February 2020

FAMARB - reducing the environmental impact from the building sector

Published: February 24, 2020

Facility management in the Arctic regions has to face the following facts – especially during this record-breaking season of snow:

  • Snow is water. When snow melts, and freezes again into ice, it expands – and some day it will melt again.  Water is one central cause for damage to a building, and affects its durability.
  • Heat will move wherever there is a difference in temperature.
  • Warm air can carry large amounts of water vapour, cold air can carry less water vapour – a part of which then condenses into liquid water.
  • The northern regions of the Nordics and Russia are located in the arctic and subarctic areas, where climatic conditions can be extreme, and temperature difference between winter and summer conditions can exceed 70°C.

The four facts above form a puzzle with which the construction industry and facility management in the arctic regions work every day. A society living on terms of sustainability must have sustainable buildings.
The experts of Facility Management of Regional Buildings –project are aware of all the above and much more. The project will adapt concepts of energy efficiency and energy saving through upgrading or renovation, and thus bring effective operation and management of buildings of the Barents region into action.

Modern housing and environmental sustainability can be combined

Seen from an environmental perspective, buildings consume 40% of the energy and, stand for nearly the same amount of CO2-emissions. Residential buildings should be emphasized, as the number of buildings is much higher than number of commercial and public buildings. Residential buildings thus constitute a major environmental impact.
The project sees that  facility management FM has potential to be further developed in the Arctic region as a product that can be sold to customers. This segment of the building sector is not yet well developed in all parts of the Arctic region. The project will contribute to further development of ideas, services and systems that can be a base for creating more cross border activities in this area.

Student dormitory in Arkhangelsk is a test building of FAMARB

The project partners combine their strengths around the topic. Northern Arctic Federal University NArFU (located in Arkhangelsk, Russia) has the main responsibility in selecting and evaluating a case where project recommendations are implemented. The student dormitory of NArFU is a case. There, the project is e.g. testing different radiator designs of different materials, remote operation system of heating, adjustable heating modes to ensure energy-saving, and window units with different materials of frames,. The Higher School of Engineering is currently monitoring temperature, humidity, air velocity and gas composition in the building.

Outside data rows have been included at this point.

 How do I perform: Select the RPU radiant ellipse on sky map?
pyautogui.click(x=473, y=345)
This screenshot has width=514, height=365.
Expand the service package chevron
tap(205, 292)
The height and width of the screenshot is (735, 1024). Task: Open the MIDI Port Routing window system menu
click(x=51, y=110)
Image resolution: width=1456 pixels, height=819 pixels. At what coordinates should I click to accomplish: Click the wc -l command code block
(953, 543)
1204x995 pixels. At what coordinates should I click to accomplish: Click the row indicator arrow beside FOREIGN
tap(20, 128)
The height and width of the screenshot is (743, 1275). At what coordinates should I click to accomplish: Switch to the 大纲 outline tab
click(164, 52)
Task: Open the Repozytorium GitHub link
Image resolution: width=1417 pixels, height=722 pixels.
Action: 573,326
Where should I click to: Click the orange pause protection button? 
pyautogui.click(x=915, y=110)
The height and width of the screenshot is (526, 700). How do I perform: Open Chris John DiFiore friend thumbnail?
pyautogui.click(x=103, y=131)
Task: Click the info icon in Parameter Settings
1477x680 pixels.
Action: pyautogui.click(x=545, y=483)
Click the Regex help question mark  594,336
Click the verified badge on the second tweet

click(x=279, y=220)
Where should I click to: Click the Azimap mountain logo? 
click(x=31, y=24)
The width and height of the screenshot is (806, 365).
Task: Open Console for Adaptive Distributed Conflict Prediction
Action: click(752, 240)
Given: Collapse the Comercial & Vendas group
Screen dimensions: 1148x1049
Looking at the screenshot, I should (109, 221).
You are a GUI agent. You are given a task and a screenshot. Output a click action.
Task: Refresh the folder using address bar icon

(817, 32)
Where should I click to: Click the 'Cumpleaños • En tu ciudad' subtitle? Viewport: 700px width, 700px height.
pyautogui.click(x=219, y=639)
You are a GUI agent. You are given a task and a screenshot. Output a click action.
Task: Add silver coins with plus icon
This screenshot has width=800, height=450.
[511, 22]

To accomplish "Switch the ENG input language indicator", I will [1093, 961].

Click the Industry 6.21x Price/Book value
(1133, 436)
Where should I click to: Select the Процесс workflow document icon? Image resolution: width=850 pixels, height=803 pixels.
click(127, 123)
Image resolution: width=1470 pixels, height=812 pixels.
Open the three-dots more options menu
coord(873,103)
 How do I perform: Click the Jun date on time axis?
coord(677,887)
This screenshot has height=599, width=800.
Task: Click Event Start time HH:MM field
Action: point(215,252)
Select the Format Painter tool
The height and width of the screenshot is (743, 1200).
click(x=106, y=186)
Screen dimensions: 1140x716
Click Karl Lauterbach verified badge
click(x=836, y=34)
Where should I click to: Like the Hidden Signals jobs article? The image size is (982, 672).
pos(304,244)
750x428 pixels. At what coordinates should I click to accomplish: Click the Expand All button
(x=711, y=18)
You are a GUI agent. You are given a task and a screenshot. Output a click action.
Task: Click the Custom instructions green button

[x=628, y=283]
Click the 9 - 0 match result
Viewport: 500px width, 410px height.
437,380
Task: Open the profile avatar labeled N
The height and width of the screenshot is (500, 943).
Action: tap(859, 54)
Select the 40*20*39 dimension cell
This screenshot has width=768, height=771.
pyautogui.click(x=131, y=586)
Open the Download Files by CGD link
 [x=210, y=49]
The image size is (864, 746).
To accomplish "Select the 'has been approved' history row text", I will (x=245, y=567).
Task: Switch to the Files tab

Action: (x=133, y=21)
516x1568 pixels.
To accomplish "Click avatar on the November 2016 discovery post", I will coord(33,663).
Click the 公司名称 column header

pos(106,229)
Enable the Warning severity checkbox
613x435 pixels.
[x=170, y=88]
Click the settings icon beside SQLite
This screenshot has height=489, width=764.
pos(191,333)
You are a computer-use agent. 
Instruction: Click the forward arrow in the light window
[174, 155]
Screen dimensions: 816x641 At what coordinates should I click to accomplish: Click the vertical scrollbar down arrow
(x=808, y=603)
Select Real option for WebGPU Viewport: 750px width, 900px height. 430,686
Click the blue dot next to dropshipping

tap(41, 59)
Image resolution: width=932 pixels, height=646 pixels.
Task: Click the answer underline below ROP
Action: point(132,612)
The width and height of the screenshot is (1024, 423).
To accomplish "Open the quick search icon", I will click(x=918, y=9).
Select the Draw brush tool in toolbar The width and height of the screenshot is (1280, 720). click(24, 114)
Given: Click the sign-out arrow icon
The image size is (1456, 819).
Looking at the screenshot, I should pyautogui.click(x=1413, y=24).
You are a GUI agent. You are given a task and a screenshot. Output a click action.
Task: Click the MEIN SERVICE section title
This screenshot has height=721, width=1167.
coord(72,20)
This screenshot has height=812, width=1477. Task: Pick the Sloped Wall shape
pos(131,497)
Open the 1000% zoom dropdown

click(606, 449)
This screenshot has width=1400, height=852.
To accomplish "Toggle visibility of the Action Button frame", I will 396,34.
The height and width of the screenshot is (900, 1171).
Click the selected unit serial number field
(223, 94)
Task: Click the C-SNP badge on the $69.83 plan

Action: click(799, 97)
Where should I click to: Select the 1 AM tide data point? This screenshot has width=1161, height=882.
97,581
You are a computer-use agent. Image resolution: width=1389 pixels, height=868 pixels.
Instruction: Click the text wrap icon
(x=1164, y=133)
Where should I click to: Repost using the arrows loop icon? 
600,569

The task of NArFU in the project is also to identify specific challenges related to renovation in Barents climate. They will e.g. classify different conditions for soils, foundation, materials and structures, as well as indoor environment. On point of view is that they have to determine preservation criteria for architectural and cultural values.

Oulu University of Applied Sciences stands for developing further the models for efficient management of buildings in the operational stage. This is a field of expertise that OUAS has specialised in and developed during several projects in Europe.

Besides leading the project, the Lead Partner UiT the Arctic University of Norway, has the main role in developing education and more generally desseminating information about the topic and about the results. UiT has worked with sustainable construction, sustainable housing and facility management for years and co-operated on the Kolarctic region level and on an European level.
The Research Institutes of Sweden RISE participates in the project because of its specialization in sustainable construction, especially wooden structures.